In many cases, but not all, it is necessary to close these holes. This can be done by open heart surgery and an operation to close off the hole. However, this is large procedure and requires heart bypass. For many cases, depending on the exact size, nature and location of the hole, this can be closed with a closure device.
This treatment is performed with patients lying flat on a movable table. A small tube called a catheter is inserted under local anaesthetic into the vein in the groin. Through this a wire is then moved using x-ray guidance up and around the arteries of the body and then carefully passed across the ASD or PFO. A closure device is then carefully passed over this wire to the mitral valve under x-ray guidance. The device is then positioned across the ASD or PFO. An assessment of how well the device is preventing blood flow across the ASD or PFO is made using an echocardiogram and if the result appears to be satisfactory then the device is then attached permanently across the hole (deployed).

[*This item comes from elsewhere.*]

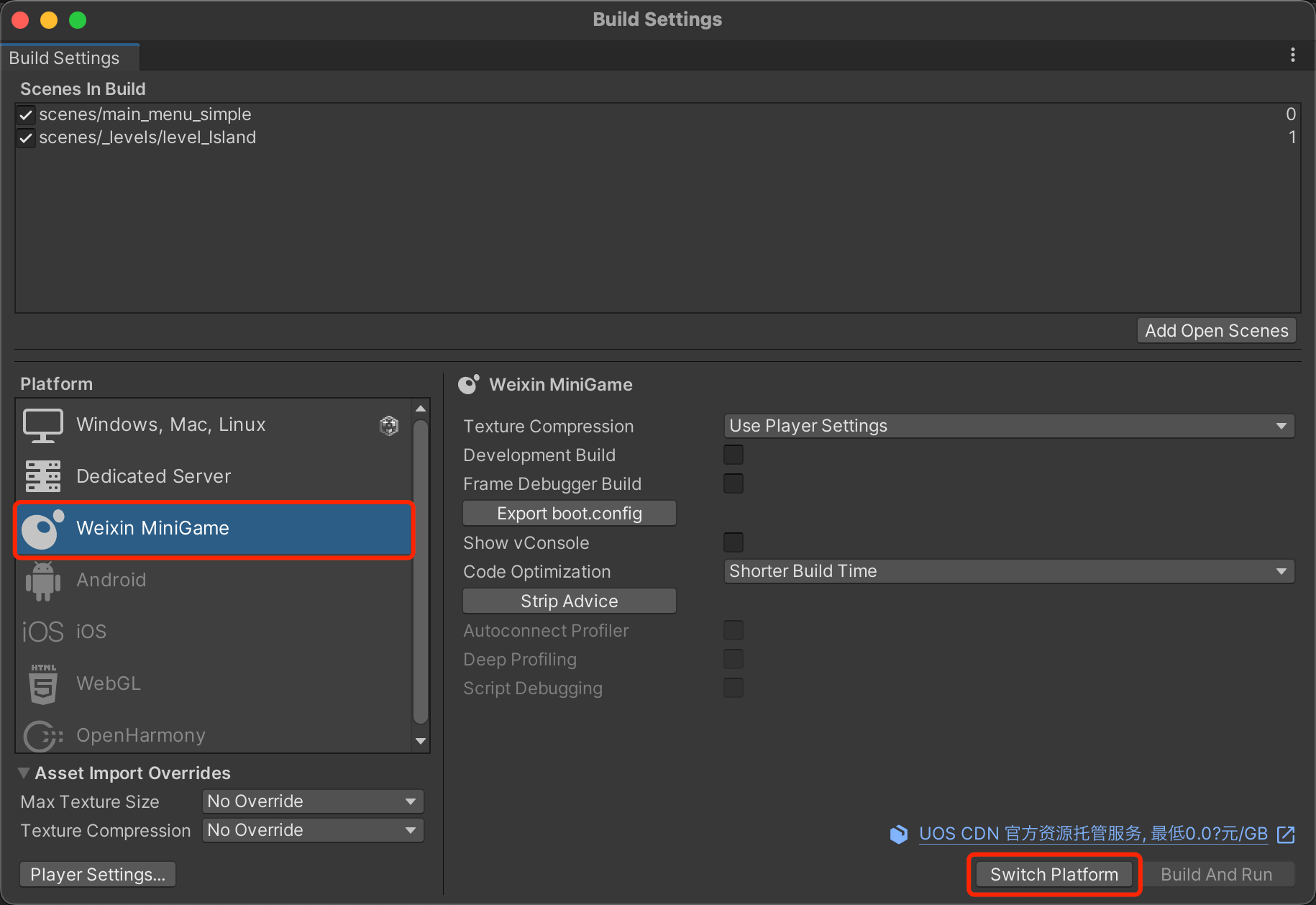
Task: Click the Unity active-platform badge icon
Action: coord(389,426)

Even if there is a slight amount of leak across the ASD or PFO after the device has been inserted this often disappears over time as a thin layer of tissue will slowly grow over the device covering it. This can be assessed with an echocardiogram.
Atrial fibrillation (AF) is one of the commonest conditions in cardiology and over 1% of the population suffer from AF. For the treatment of the AF there are two approaches called rhythm and rate control. For rhythm control (which means to try to keep the heart in a normal rhythm) drugs are sometimes used which include medication such as a beta blocker (eg Atenolol or Sotalol). If it is not possible to use these to change the heart rhythm back into a normal heart rhythm then a cardioversion can be attempted.

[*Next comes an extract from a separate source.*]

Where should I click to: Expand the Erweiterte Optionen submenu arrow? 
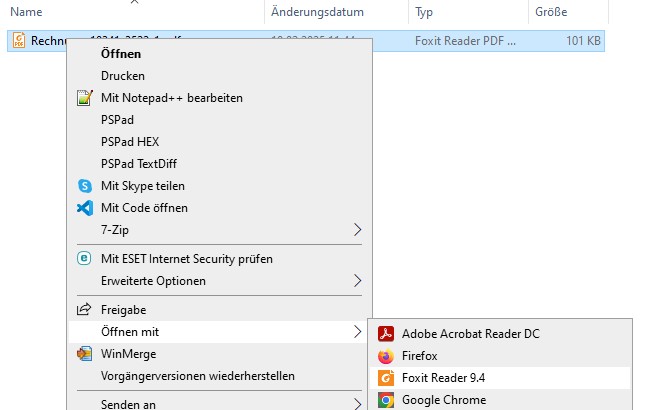click(357, 281)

A cardioversion is a short procedure which takes only a few minutes to perform. It is performed under a general anaesthetic so you will be put to sleep for a short period of time. Often a transoesophageal echocardiogram is performed at this point to check that there are no blood clots in the heart (if there is any suggestion that there might be blood clots in the heart then the cardioversion is not performed). After this two paddles are placed in specific positions across the chest (occasionally on the front and back of the chest) and an electrical shock is applied to the heart to change the rhythm from AF back to a normal rhythm, sinus rhythm. After this the anaesthetic is allowed to wear off and most patients wake up a few minutes later. After a cardioversion the chest where the paddles were applied can be a bit sore but this usually wears off after a couple of days.
Before a cardioversion in most cases the blood will have been thinned for a period of time beforehand (usually at least six weeks) with medication called an anticoagulant, for example Warfarin. This is to prevent the formation of blood clots which could dislodge and might lead to a stroke. Blood tests to ensure that the blood is thin enough (or appropriately anticoagulated) are performed before a cardioversion.
Following cardioversion even though your heart may return to a normal rhythm, we would in general wish to recommend continuation of anticoagulation as you would be at risk of recurrent atrial fibrillation.
Sometimes other heart rhythms are treated with a cardioversion. If someone has a heart rhythm problem that is making them very unwell with a low blood pressure then there is not time to wait to thin the blood down and an emergency cardioversion will be performed with anticoagulation commenced afterwards.